November 30, 2022

Met Museum: Chroma: Ancient Sculpture in Color

BOXER_Met.gif

The "Metropolitan Museum of Art has an exhibition that I first saw years ago in the outskirts of Madrid, Alcalá de Henares. You can find references to this visit here and here. This body of work has finally travelled to New York, expanded and enriched over the years. Chroma: Ancient Sculpture in Color:
Exploring the practices and materials used in ancient polychromy, the exhibition highlights cutting-edge scientific methods used to identify ancient color and examines how color helped convey meaning in antiquity, and how ancient polychromy has been viewed and understood in later periods.

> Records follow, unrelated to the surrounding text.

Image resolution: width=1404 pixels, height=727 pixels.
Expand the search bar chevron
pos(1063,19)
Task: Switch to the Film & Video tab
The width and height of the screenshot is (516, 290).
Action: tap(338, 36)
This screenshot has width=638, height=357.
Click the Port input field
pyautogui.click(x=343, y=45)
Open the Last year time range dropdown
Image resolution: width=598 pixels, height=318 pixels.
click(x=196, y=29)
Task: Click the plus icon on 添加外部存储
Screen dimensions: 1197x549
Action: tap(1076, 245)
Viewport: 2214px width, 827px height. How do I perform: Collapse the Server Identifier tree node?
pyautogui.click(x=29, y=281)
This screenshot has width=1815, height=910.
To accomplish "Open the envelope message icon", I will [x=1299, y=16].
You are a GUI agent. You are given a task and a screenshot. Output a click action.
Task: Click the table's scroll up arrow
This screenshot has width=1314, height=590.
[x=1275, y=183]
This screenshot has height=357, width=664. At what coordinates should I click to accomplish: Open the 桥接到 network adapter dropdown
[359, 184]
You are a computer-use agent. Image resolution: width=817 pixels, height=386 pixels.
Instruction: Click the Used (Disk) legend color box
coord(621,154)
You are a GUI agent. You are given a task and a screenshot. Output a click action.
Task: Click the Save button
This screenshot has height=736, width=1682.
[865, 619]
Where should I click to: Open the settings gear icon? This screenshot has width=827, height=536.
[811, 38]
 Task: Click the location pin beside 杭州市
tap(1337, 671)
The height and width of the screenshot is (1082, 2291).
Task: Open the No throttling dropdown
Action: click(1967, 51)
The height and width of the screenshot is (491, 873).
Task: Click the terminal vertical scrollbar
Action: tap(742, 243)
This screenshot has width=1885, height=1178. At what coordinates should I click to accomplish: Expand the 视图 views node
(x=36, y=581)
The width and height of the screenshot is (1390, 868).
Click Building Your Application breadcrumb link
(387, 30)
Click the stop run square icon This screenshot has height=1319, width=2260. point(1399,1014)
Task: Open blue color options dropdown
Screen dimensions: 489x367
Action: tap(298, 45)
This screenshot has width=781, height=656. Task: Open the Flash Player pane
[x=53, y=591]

What is striking is how we have yet to see ripples of the impact of this exhibition in the intellectual community, including the concurrent Chroma show and the Cubism and the Trompe L'Oeil Tradition, in that both exhibitions challenge our fundamental assumptions about our understand of history... and thus of our understanding of ourselves in the Western tradition.

In particular, the Chroma show challenges our understanding in what the austere meant then and now, of how we saw ourselves as a reflection of the Classical epoch. One recent example among no doubt many others would be a rewiring of the ideas that Clement Greenberg presented in his essay Avant-Garde and Kitch, kitsch being an art object considered to be in poor taste because of excessive garishness or sentimentality. The ancients no doubt understood what grandeur was, but now we must appreciate that they were able to see this quality within what we must now are compelled by these exhibitions as grandeur within the garish. What does it mean that now we are compelled to imagine a multicolored Platonism?

***

Personally, what I had found striking in terms of the recent sculptures that I had made recycling my paintings on canvas into sculpture (JOB and JOBx2) was the intense corporeality in the recreations of the sculptures in the Chroma exhibition. In particular, the figure of the boxer. A snip from the Met's website:
The figure of the boxer displays heavily bleeding wounds on the face and the ears. The blood, fashioned of copper, is mostly well-preserved, and for the reconstruction it has been restored in those areas where it is missing. In the original, a sheet of bronze with a high lead content was applied underneath the right eye to represent a hematoma. For the reconstruction, this black eye was cast using a comparable alloy, which, together with an artificial patination, resulted in a dark shade of violet. The swollen lips and the nipples were formed separately in copper, and this was imitated for the reconstruction. Garnets were inserted in the larger wounds in order to reproduce the gleaming effect and the density of fresh blood.

This is why I found the Boxer so resonant: I paint in a way that includes the form of impasto paint. The vocabulary of forms that I rely on all are instantiations of the corporeal body of oil paint. Over the years, I have tried to increase an aspect of cruciality of this formalism, by way of these forms mashing into one another, as a way to heighten this embodiment by placing forms in extremis.

My painting possesses and exploits the sculptural dimension. By using literal paint on canvas itself as a sculptural material, I wanted to involute what it meant to be painting and to be sculpture. To render this ambition into the human form seemed to heighten the tension in a most extreme way.